▶ _What this task involves_: Collect and copy every line of the records below that contains the string "Open", treating uppercase and lowercase as distinct.

>>

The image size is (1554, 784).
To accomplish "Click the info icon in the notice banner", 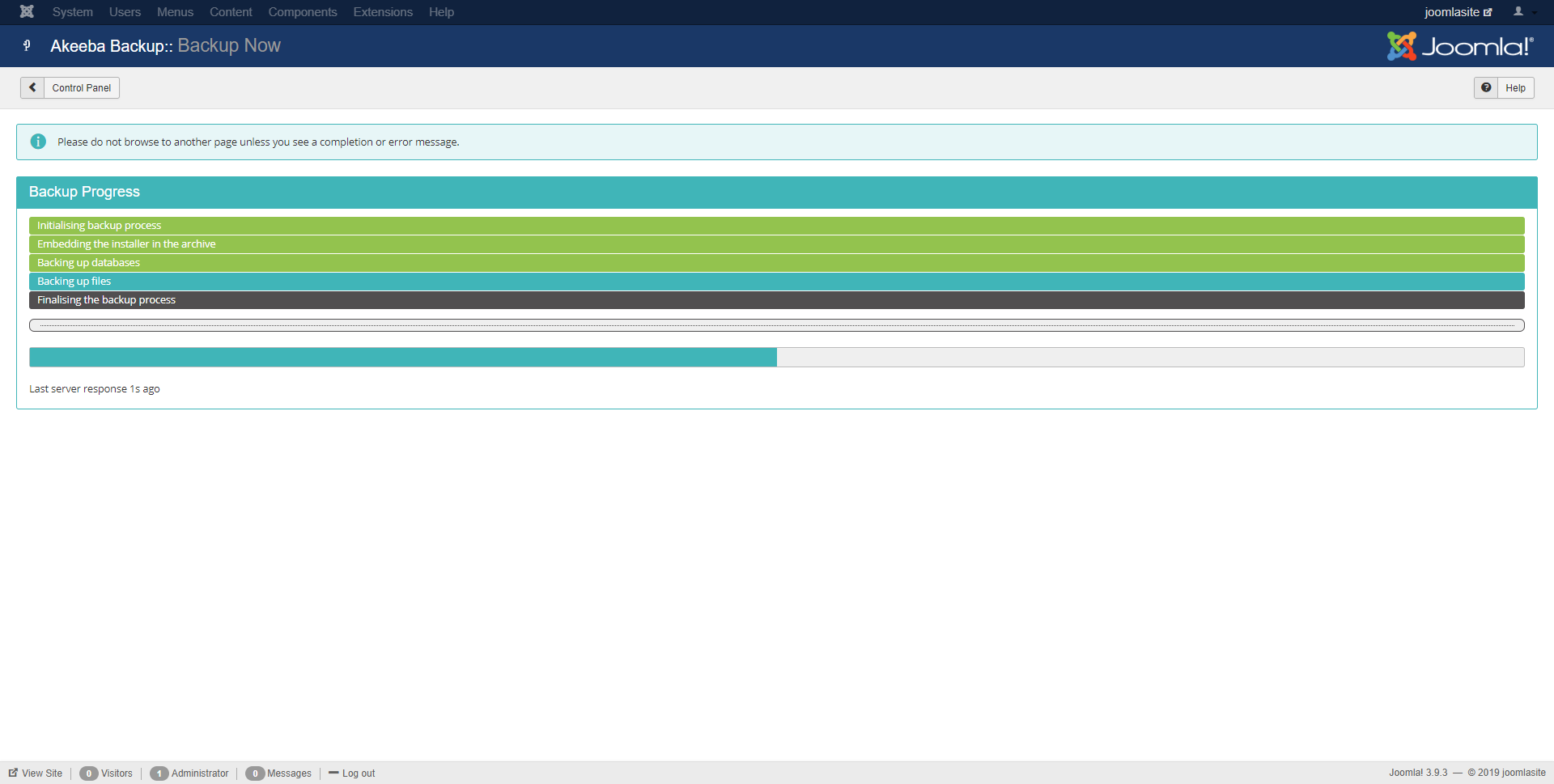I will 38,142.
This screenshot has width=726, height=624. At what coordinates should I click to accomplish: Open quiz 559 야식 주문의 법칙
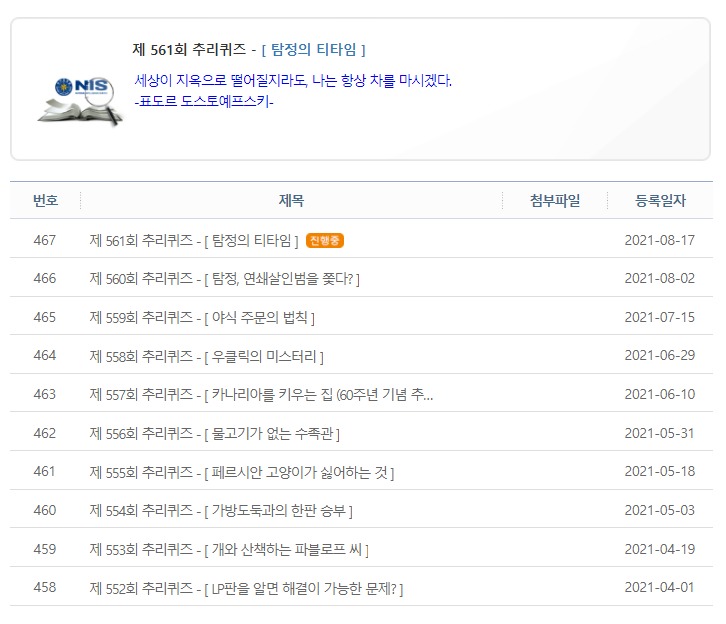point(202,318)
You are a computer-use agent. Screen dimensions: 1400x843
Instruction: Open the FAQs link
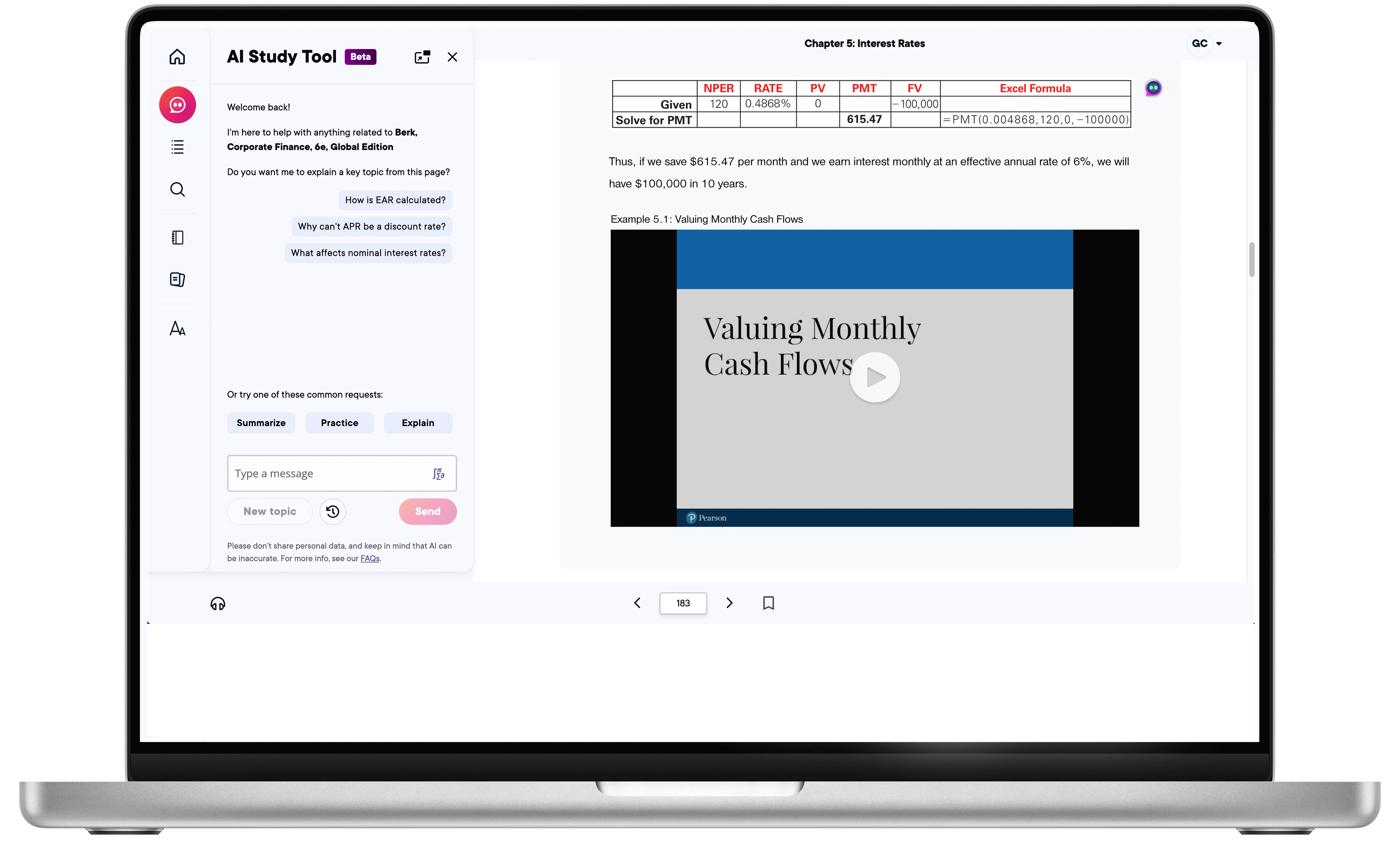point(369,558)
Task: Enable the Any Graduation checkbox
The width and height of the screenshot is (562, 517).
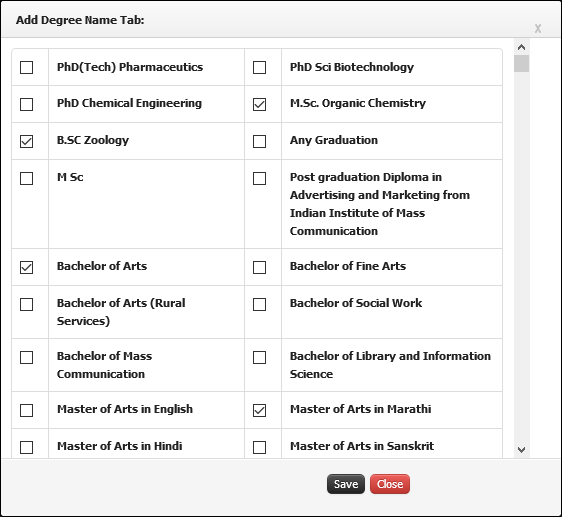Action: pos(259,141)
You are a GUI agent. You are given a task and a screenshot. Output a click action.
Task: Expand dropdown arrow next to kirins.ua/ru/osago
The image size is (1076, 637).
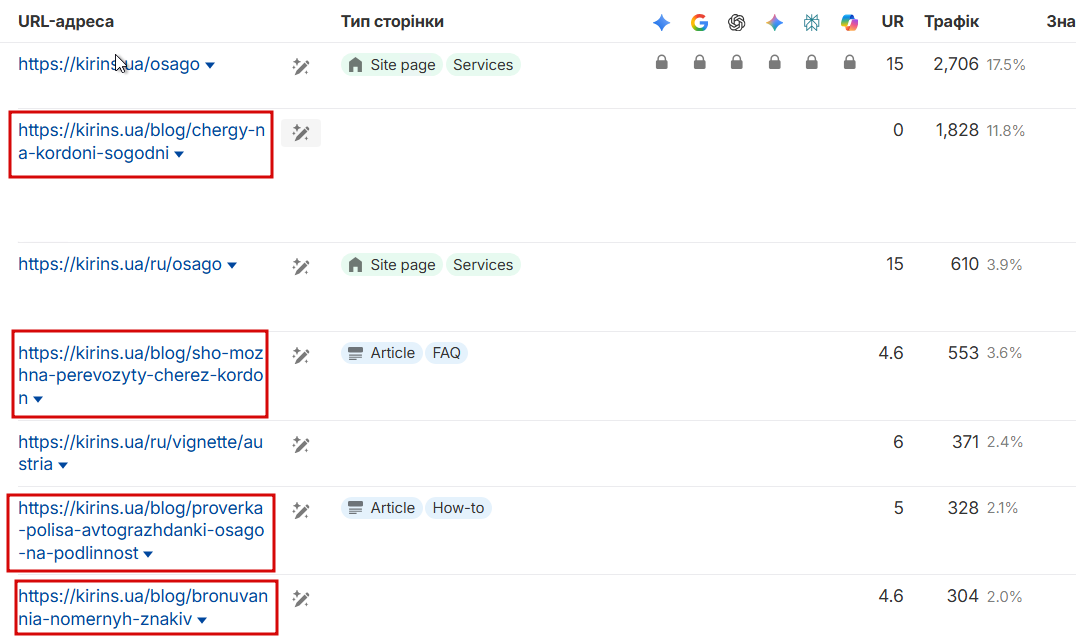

<<

▶ _Response for this exercise_:
This screenshot has width=726, height=624. At what coordinates should I click to accomplish: Open quiz 559 야식 주문의 법칙
Instruction: Open the FAQs link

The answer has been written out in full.